§ **Task statement**
Every line in the records below with the string "Hochglanz" needs to be copied out.

§ **Collected data entries**
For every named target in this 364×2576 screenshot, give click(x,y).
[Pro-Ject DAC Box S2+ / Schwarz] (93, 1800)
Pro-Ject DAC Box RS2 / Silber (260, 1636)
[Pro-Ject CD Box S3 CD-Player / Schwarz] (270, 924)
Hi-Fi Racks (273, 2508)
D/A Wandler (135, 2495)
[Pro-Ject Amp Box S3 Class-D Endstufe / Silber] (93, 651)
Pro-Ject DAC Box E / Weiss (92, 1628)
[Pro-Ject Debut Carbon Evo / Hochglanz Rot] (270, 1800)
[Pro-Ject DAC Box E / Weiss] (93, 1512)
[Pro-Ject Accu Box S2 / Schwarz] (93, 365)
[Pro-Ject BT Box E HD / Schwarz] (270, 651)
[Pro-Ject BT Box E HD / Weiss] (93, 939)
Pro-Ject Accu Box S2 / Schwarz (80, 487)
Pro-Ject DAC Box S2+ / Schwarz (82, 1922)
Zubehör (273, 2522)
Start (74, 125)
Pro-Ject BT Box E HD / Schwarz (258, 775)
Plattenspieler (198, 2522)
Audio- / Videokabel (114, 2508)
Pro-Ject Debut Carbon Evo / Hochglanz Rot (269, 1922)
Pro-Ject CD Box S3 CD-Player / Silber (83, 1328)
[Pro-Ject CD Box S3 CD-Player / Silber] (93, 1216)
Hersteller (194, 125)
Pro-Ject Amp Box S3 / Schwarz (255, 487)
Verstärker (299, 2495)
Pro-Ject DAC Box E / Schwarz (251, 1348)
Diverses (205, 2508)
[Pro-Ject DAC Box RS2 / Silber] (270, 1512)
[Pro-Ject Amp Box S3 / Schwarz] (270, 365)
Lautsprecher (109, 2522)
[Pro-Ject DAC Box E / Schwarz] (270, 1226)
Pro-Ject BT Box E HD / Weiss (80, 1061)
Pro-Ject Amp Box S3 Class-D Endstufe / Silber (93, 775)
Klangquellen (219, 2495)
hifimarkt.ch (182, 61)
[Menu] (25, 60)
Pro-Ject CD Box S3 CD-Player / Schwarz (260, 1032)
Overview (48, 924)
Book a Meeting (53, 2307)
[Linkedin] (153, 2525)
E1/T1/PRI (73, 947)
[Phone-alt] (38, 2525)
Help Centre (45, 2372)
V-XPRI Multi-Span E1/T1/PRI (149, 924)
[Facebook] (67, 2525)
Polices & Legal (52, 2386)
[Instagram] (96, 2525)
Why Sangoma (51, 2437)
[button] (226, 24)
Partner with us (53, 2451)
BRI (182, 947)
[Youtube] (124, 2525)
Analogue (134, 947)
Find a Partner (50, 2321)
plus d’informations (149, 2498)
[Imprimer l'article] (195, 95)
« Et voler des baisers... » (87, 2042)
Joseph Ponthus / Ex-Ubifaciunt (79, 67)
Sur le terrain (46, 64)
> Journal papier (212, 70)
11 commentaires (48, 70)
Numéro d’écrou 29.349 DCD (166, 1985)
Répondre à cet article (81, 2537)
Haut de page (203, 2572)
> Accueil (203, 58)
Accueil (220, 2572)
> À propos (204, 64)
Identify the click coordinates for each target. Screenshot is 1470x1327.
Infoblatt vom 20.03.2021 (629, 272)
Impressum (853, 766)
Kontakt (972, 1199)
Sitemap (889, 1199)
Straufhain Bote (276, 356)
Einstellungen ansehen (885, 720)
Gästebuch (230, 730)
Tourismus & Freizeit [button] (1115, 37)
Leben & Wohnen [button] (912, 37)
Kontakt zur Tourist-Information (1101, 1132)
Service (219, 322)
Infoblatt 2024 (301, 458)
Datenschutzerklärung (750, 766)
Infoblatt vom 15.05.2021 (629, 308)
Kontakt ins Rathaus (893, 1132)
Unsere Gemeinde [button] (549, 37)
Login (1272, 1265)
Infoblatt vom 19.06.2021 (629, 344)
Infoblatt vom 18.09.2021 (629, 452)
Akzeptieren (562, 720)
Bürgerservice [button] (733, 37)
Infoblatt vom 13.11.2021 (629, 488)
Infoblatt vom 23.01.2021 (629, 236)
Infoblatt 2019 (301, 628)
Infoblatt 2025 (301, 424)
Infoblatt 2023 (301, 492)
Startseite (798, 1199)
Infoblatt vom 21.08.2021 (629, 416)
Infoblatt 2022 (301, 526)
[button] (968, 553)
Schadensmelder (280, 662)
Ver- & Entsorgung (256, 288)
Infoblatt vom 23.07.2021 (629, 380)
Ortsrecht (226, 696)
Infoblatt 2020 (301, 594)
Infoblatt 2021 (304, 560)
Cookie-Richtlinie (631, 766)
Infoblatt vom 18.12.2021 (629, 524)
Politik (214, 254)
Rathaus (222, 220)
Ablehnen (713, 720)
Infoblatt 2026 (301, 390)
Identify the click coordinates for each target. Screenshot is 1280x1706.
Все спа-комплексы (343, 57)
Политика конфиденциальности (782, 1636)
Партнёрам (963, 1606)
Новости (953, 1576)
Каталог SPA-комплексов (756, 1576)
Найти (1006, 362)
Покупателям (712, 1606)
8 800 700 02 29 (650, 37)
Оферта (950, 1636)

§ **Your response**
[Pro-Ject Debut Carbon Evo / Hochglanz Rot] (270, 1800)
Pro-Ject Debut Carbon Evo / Hochglanz Rot (269, 1922)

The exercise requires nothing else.